-- To be done --
1. Answer these about the travel account below, one line each, marked to match:
(a) What does El Salvador use as its national currency?
(b) What did the writer end up bathing with at the hostel?
(c) How much did the writer hand the local and his daughter?
2. Put this sentence from the travel account into Spanish: "The pineapples here are probably the best I have ever eaten."
3. Carry on the travel account about the trip through Central America from its last sentence.

-- Supplied text --
2. The locals don’t drive. They just tell the bus driver or taxi their destination, then hop on, hop off.

3. Their path-finding style is different than Americans; Americans rely on highly visible road signs with distinct road names, but Latin Americans seem to rely more on landmarks, which to the foreign eye, all look the same.

4. Their sucky directions are entirely a misperception of my own ignorance.

The day to El Salvador started and ended lost. The day from El Salvador to Nicaragua started off lost. At least I made it to Nicaragua!

Some people are overly eager to lead you the way. More on that in a minute.

Yesterday I handed a local and his daughter $5 to lead me to the cheap hostel I’d located via Lonely Planet or hostels.com or something. The owner opened with the statement “we closed.” Que dia indeed. She let me stay anyways, in spite of the fact that they had no running water, and that I ended up bathing with chlorinated pool water. Reminded me of the “banyas” in Alaska. Kinda fun, actually. I ate a mammoth bowl of refried beans with some tortilla chips William’s mom gave me, plus half a pineapple I’d bought earlier that day. The pineapples here are probably the best I have ever eaten. So good you even eat the core, which is fibrous yet still yum. And while I’m on it, I ate half a loaf of banana bread in Guatemala that truly competes with any banana bread Mom has ever made. Sorry, Ma. The hostel was more than enough, so I can’t complain.

Got an early start to Honduras, which is good because I spent well over an hour, as previously mentioned, just trying to figure out where the highway was. As in the states, roads here sometimes have multiple names. I approached Honduras only a couple hours later. El Salvador, by the way, is highly Americanized. The roads are built similarly, the gas stations are totally American excluding the operators, and they even use the dollar as the national currency. The road side advertisements look American.

-- Supplied information --
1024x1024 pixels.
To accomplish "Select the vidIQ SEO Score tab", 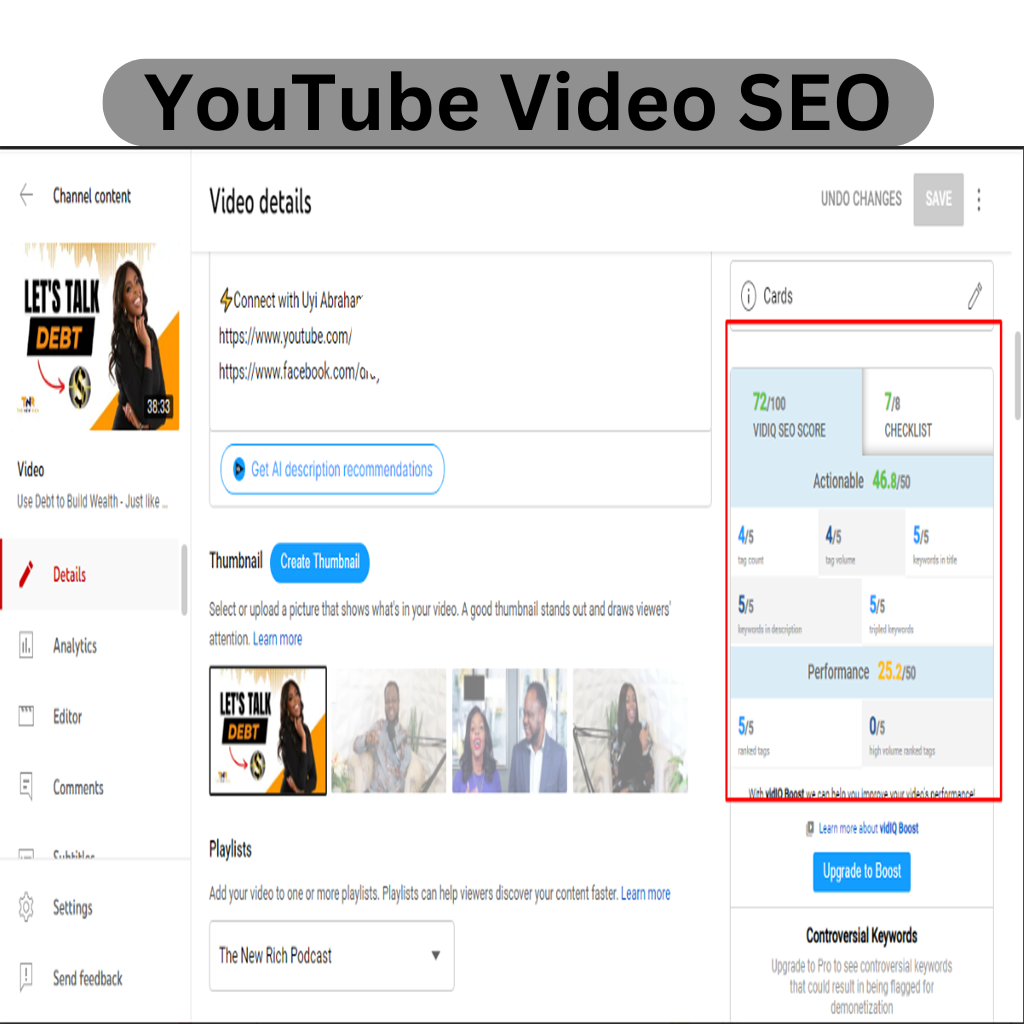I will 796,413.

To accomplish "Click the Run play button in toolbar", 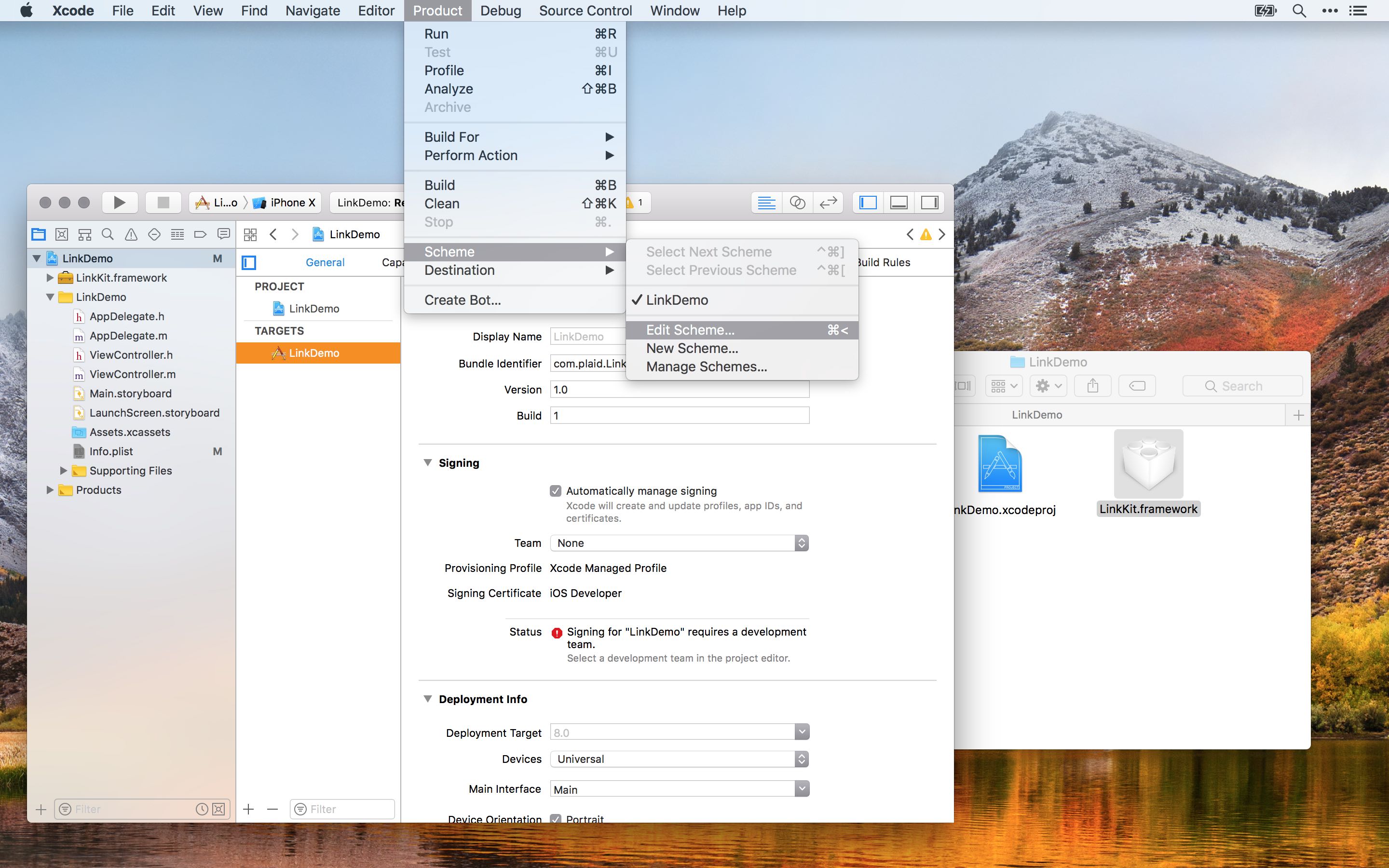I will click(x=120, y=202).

-- Responses by task --
1.
(a) The dollar.
(b) Chlorinated pool water.
(c) $5.

2. Las piñas de aquí son probablemente las mejores que he comido en mi vida.

3.
Approaching the border to Honduras, I was soon swatting flies for hours. Flies in the figurative sense, but I was literally waving my hands like I was trying to swat flies when I was surrounded by a solid five or six Hondurans insisting that I use them as my guide through the Customs procedures. Here I am, zooming along, pull into a turn toward the border, when these guys spring out of their chairs, start shouting and running towards me and my bike. I slow down but instantly smell something wrong. They jabber about speeding up the process of filing all my paperwork for $5 or $10 or in English, or whatever they had to offer. “My name is Jose!” “I am your guide. I’m Alejandro.” “I speak English! I’m your best guide!” I was none too pleased with their pressure, and I let them know after their merciless attacking. “I want no one! Go!” I shouted. The police officer recognized my anger and pointed me in the direction of my first stop, a place to make a copy of my bike permit. For hours they followed me. Eventually it dwindled to one guy, an English-speaker, who never left my side and kept explaining every step in spite of the fact that I could and did decipher the steps without his help. At the last stop, I verified with the official that that was the last stop, then I turned to my “helper” and asked, “Why are you still trying to help me? I did not ask for your help.” “I just like to help people.” “But, I am not paying you anything.” He then sorta smiled, muttered something, then mosied off. Part of me wonders if he took my sandals, which is the 3rd pair I’ve lost since I started this trip. They had doggie doodie on them, so I’d bungied them to a bag. It’s possible they’d fell off. Who knows.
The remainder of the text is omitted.